As a result, the ANFIS has a number of benefits, such as the ability to adapt, nonlinearity, and quick learning [35, 36]. Third, uncertainty analysis in SDP, especially in software features, can be handled in this research by adapting the parameters of ANFIS architecture. As a result, it is important to study the related work of these subsections in detail severally.

2.1 Software defect prediction (SDP)

Software testing is a crucial phase in the software development life cycle, as it identifies defects in the system and ensures that the software passes input test cases. Testing is not only time-consuming but also costly. While some automated technologies can help reduce testing effort, their high maintenance costs often contribute to increased expenses. Early software defect prediction decreases work and budget greatly without compromising limitations. It highlights the modules that are more prone to defects and need more thorough testing. The difficulties in dimensionality reduction and class imbalance located in SDP, demand for a realistic and efficient defect prediction technique. Recently, ML has become a potent method for making decisions in this area [37]. SDP primarily relies on prediction models to anticipate software defects. Although various strategies and algorithms have been employed to enhance the performance, the fundamental processes of SDP are illustrated in Fig. 1 [38]:

Fig. 1
figure 1

SDP process

(1) Accumulate clean and flawed code sample data from software systems; (2) collect characteristics to create a dataset; (3) adjust the source data if it is unstable; (4) train an SDP model on a set of data; (5) forecast the flawed parts for a dataset obtained from new software; and (6) assess the accuracy of the SDP model. This process involves iterations.

The process begins with gathering samples of both clean and flawed codes, as shown in Fig. 1. There are numerous formats in which software data are available, including commit messages, source codes, defect files, and other software artifacts. Typically, these data are taken from repositories and archives.

The feature extraction (collect characteristics) phase of SDP is the next stage. Software artifacts, source codes, messages, and commit logs, among others, are transformed into metrics at this phase and utilized as input data for training models. The feature extraction stage depends heavily on the type of input data, which can include McCabe metrics [39], Chidamber and Kemerer (CK) metrics [40], modification histories, assembly code, and source code. A number of DL algorithms today offer automatic feature extraction from more complicated, high-dimensional data in addition to metric-based data. Defect data from well-known open defect repositories, such as the NASA [41] and PROMISE [42] databases, have been used in types of researches in the literature.

Usually, the next stage is elective. Since defect datasets often include a lot fewer faulty parts than non-faulty ones, this phase entails balancing the data. Consequently, this class imbalance issue affects the majority of SDP approaches, as it causes false results for various metrics used to assess SDP performance [43]. This problem can be resolved, and SDP performance can be improved by a number of methods, such as oversampling.

The fourth phase in the SDP process involves finding defective software components.

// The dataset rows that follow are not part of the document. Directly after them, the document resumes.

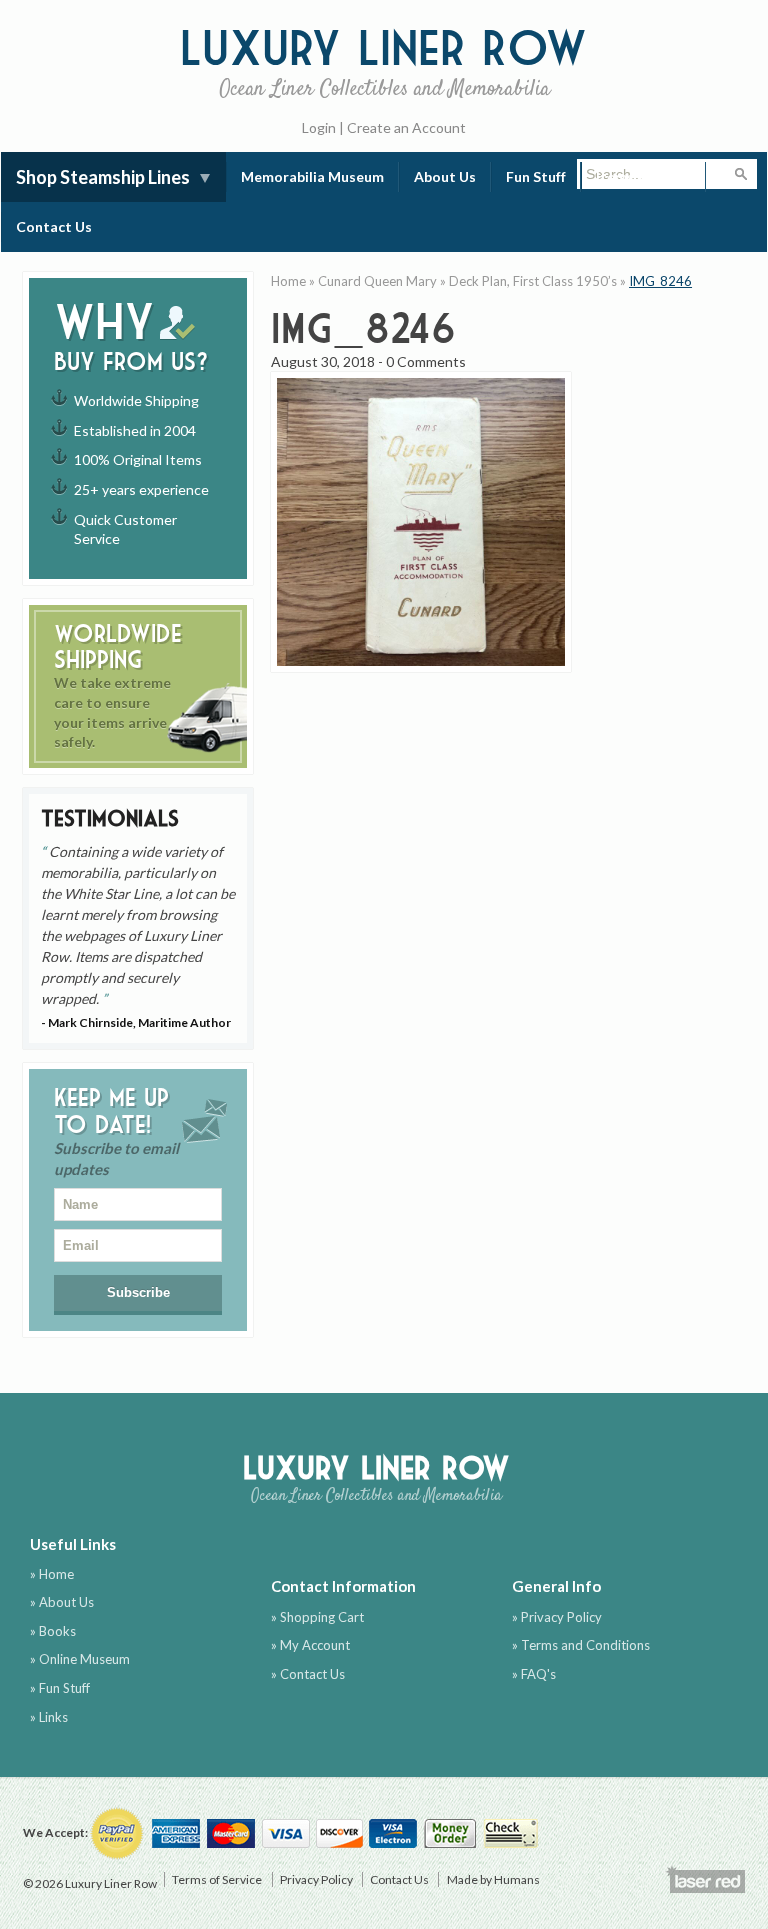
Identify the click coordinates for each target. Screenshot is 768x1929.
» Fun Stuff (60, 1688)
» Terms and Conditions (581, 1645)
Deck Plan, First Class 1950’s (533, 281)
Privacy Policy (316, 1879)
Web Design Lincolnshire (705, 1879)
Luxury (384, 60)
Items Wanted (643, 176)
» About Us (62, 1602)
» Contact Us (308, 1674)
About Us (445, 176)
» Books (53, 1631)
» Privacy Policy (557, 1617)
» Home (52, 1574)
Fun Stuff (536, 176)
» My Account (310, 1645)
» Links (49, 1717)
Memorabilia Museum (312, 176)
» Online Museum (80, 1659)
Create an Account (406, 127)
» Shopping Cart (317, 1617)
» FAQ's (534, 1674)
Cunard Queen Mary (377, 281)
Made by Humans (493, 1879)
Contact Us (54, 226)
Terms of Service (217, 1879)
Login (319, 127)
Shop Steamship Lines (103, 177)
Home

Identifying suitable DL techniques, which can encompass various topologies such as convolutional neural networks and ML types, whether supervised or not, is a key consideration at this stage. Additionally, it is crucial to determine the granularity of the defective sections to be identified, which may range from file and module levels to function, class, or even phrase levels.

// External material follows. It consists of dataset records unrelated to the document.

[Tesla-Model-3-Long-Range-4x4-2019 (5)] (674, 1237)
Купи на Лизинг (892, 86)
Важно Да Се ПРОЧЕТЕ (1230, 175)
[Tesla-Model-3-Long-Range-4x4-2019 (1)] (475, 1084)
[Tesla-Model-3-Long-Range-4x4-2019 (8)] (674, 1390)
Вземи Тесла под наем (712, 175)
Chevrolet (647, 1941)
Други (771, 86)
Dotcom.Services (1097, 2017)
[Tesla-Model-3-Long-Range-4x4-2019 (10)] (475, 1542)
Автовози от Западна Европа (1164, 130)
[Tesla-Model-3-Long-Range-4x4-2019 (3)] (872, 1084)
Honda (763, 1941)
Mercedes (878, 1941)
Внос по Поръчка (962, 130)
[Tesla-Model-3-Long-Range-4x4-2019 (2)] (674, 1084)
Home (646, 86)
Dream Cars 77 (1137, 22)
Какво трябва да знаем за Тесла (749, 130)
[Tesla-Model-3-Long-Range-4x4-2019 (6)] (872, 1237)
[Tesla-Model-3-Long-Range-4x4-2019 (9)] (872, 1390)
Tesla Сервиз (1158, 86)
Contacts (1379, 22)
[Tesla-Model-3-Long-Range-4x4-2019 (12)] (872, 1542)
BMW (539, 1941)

The following phase involves utilizing the trained model from the previous stage to forecast the flawed portions of new (test) data. The final phase of the SDP steps uses the prediction made here as its input.

The final stage of the SDP process involves evaluating the created model. Two commonly used metrics for assessing the SDP model are the area under the curve and F-measure. These metrics are employed when evaluating prediction models and making comparisons with other relevant studies.

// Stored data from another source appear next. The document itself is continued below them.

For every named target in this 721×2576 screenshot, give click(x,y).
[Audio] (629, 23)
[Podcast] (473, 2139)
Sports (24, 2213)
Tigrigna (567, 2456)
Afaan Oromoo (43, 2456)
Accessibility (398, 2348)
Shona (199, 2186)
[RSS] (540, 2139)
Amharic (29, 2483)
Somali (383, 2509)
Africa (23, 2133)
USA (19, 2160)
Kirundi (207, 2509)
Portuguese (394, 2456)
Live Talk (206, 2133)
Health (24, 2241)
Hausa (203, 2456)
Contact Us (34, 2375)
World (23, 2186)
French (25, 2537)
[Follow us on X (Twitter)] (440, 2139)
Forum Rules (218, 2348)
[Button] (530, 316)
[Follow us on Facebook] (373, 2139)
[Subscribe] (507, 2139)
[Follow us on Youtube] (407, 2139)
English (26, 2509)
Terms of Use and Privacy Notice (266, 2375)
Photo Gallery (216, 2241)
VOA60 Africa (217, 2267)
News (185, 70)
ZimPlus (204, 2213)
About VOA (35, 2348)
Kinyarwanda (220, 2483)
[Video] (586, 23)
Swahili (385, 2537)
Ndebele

Tang et al. [44] applied a swarm intelligence optimization technique to offer the model’s ideal parameters in an effort to enhance SDP. This study suggested an adaptive variable sparrow search algorithm (AVSSA) focused on different logarithmic spirals and variable hyper-parameters. This work conducted AVSSA investigations on eight benchmark functions and received positive results.

Elsabagh et al. [5, 45] suggested an innovative classifier based on the spotted hyena optimizer algorithm (SHO) to anticipate defects in both single and cross-projects. SHO acts as a classifier by identifying the most suitable rules among populations. To find the optimal classification criteria, confidence and support are used as a multi-objective fitness function. These classification criteria are applied to other projects with incomplete data or new projects to forecast faults. Four software datasets from NASA were used for experiments.

Kakkar et al. [46] proposed a novel approach that relies on the ANFIS that is optimized by PSO. For improved performance, the PSOANFIS method integrates the adaptability of the ANFIS model with PSO’s capability for optimization. The dataset from various-sized open-source Java projects is used to test the presented model. They suggested an SDP model-based PSOANFIS that provided software engineers with the amount of defects as an output. The data can then be used by engineers to allocate their limited resources, such time and labor, more effectively. The method called PSOANFIS makes use of the ANFIS model’s flexibility and employs PSO to optimize it. The PSOANFIS findings were excellent, and it can also be inferred that the size of the projects may have an impact on how well the SDP model based on PSOANFIS performs.

In response to the class imbalance issue, Somya Goyal [15] proposed the novel neighborhood under-sampling (N-US) approach. This work aims to demonstrate the effectiveness of the N-US approach in accurately predicting damaged modules. N-US samples the dataset to enhance the visibility of minority data points while minimizing the removal of majority data points to avoid information loss.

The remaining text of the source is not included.